--- START Supplied data ---

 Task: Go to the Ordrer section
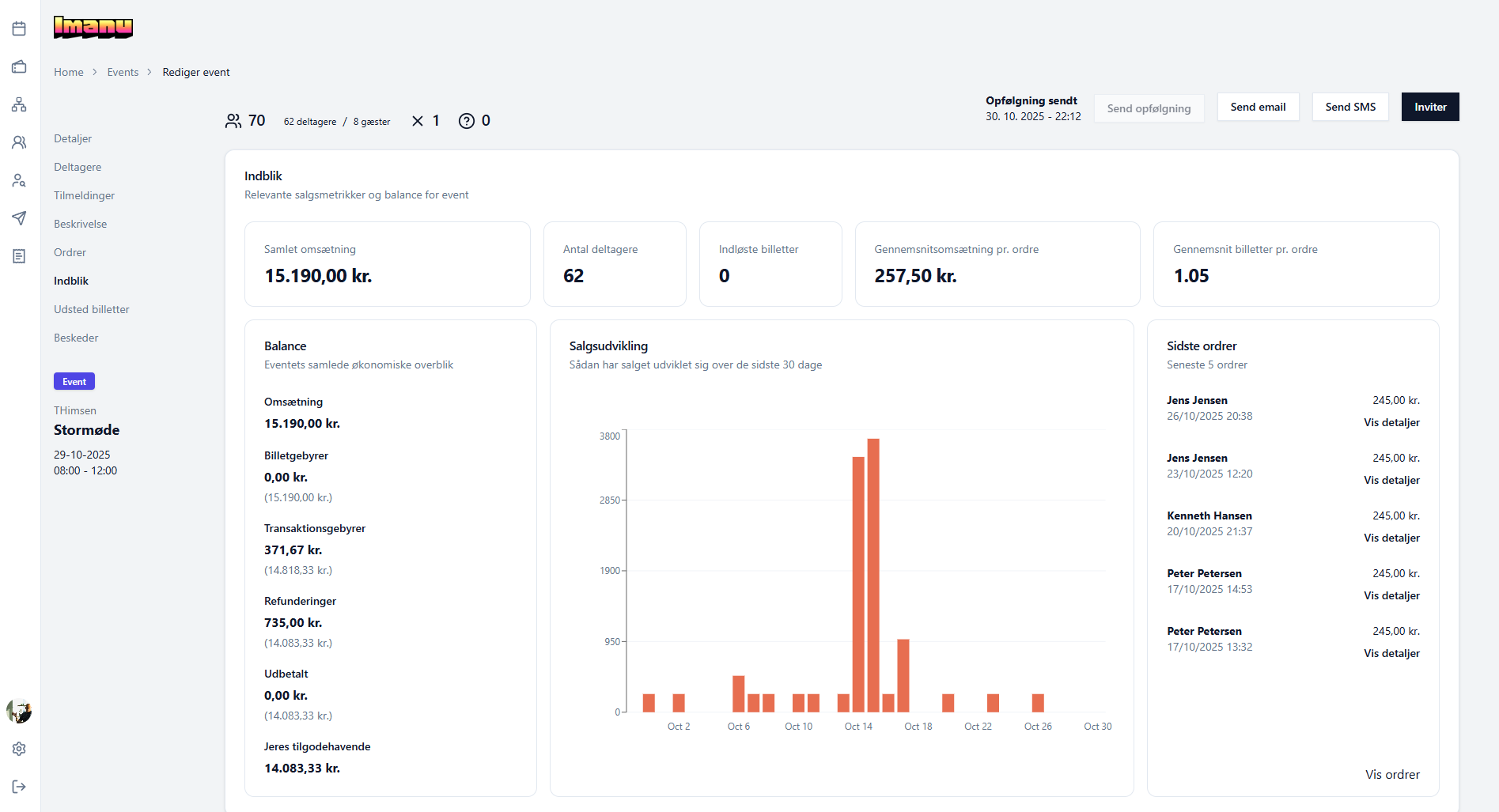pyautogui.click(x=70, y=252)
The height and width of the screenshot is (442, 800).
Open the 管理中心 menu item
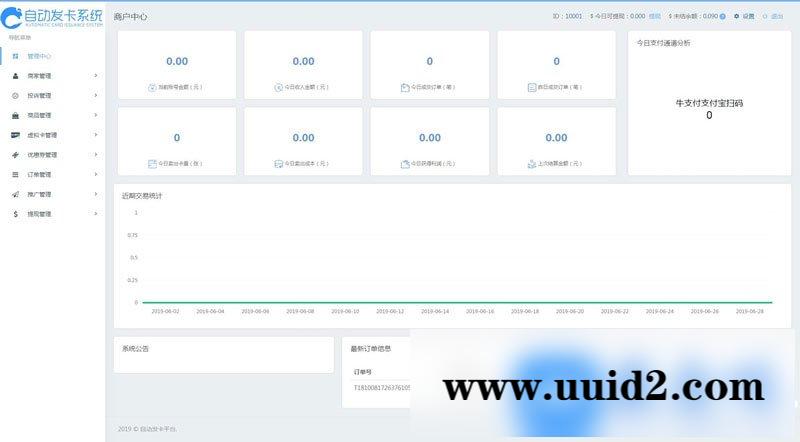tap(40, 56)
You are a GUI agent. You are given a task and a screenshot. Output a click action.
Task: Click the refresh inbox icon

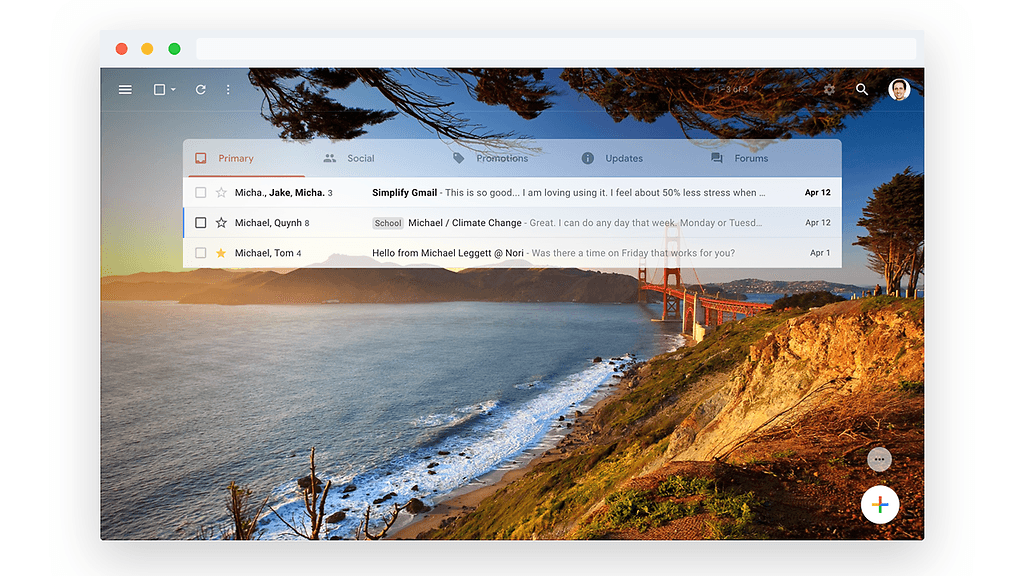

--- END Supplied data ---

> _Description of the task_:
Rewrite the records with "screenshot" changed to "screen capture" throughout, leaving everything else as it is and omitting the pictures.

> _Full solution_:
 Task: Go to the Ordrer section
pyautogui.click(x=70, y=252)
The height and width of the screen capture is (442, 800).
Open the 管理中心 menu item
tap(40, 56)
You are a GUI agent. You are given a task and a screen capture. Output a click action.
Task: Click the refresh inbox icon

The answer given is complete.